Good review of regulation and practices. One of the emerging vector to use ICT to reduce carbon emission is the use of "cloud" services. With broadband in place, carbon emitting infrastrure can be better managed like cloud computing, teleworking, etc.

Resistance to Smart Meters!

Here in Marin California, PG&E have run into some fierce opposition to their smart meter program from local energy advocates.

The issues run wide - from health concerns and accuracy to more emotional accusations of government conspiracy. open4energy has created a discussion thread on smart meters, with some scientific data to help readers be more "technically educated" on the issues.

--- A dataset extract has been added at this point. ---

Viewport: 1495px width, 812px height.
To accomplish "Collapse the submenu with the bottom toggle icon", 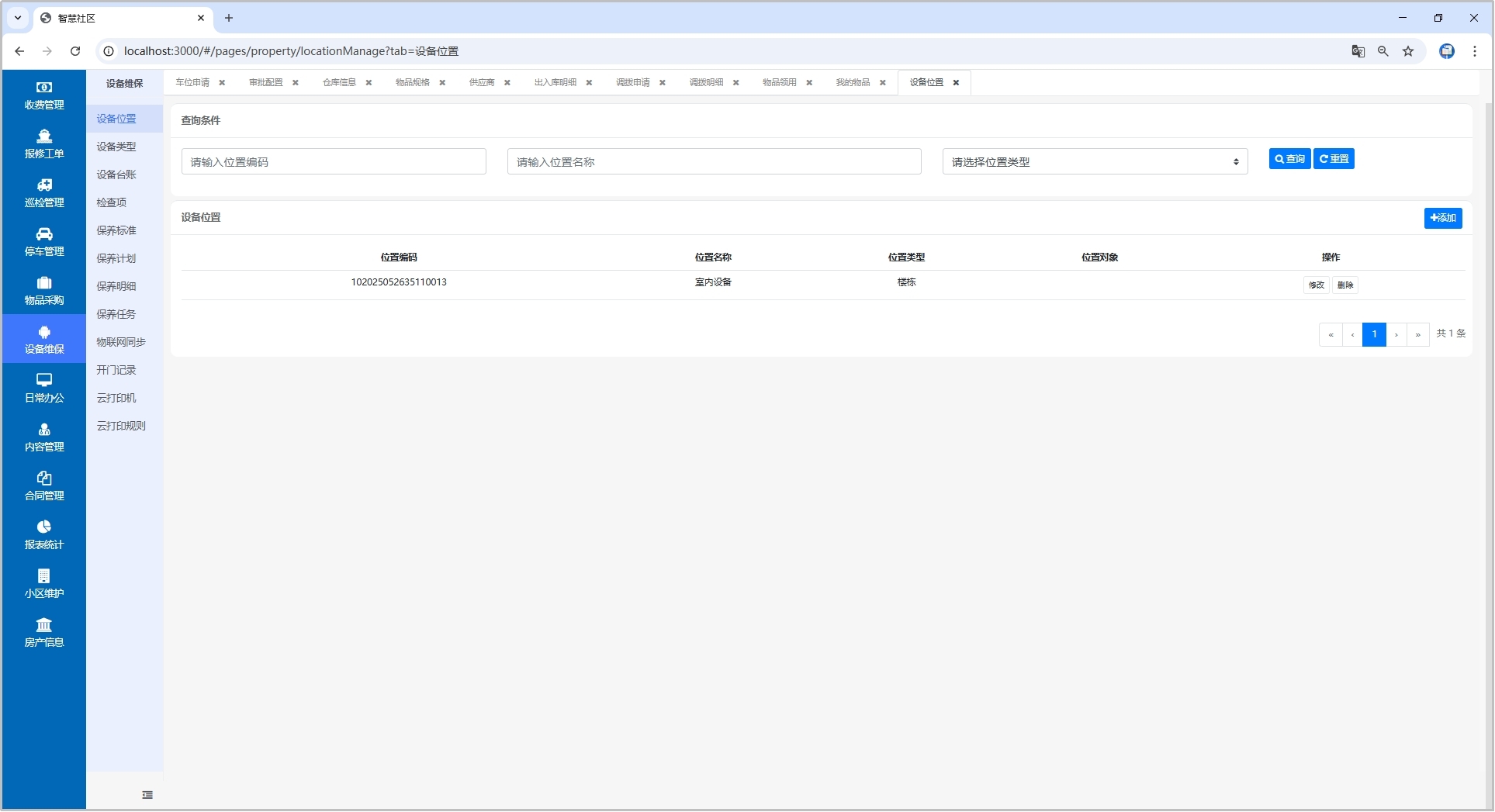I will pos(147,795).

http://open4energy.com/technology/smart_meters

Sadly the supporters for smart meters are doing as much damage to themselves as their opponents. Calling them "smart meters" does not make them much more than digital meters with radios. They will do a fine job of measuring the amount of electricity a consumer uses, they will (eventually) do a fine job of eliminating the need for a person having to visit the meter to take its reading.

But as we have said so often, watching how much electricity you use does not save electricity. Yes, there is some correlation between watching and acting, but it is still only acting that saves.

Smart meters are not "magical meters" - would the opponents please stop accusing them of things they do not do, and would the advocates please stop saying they can do things that the do not!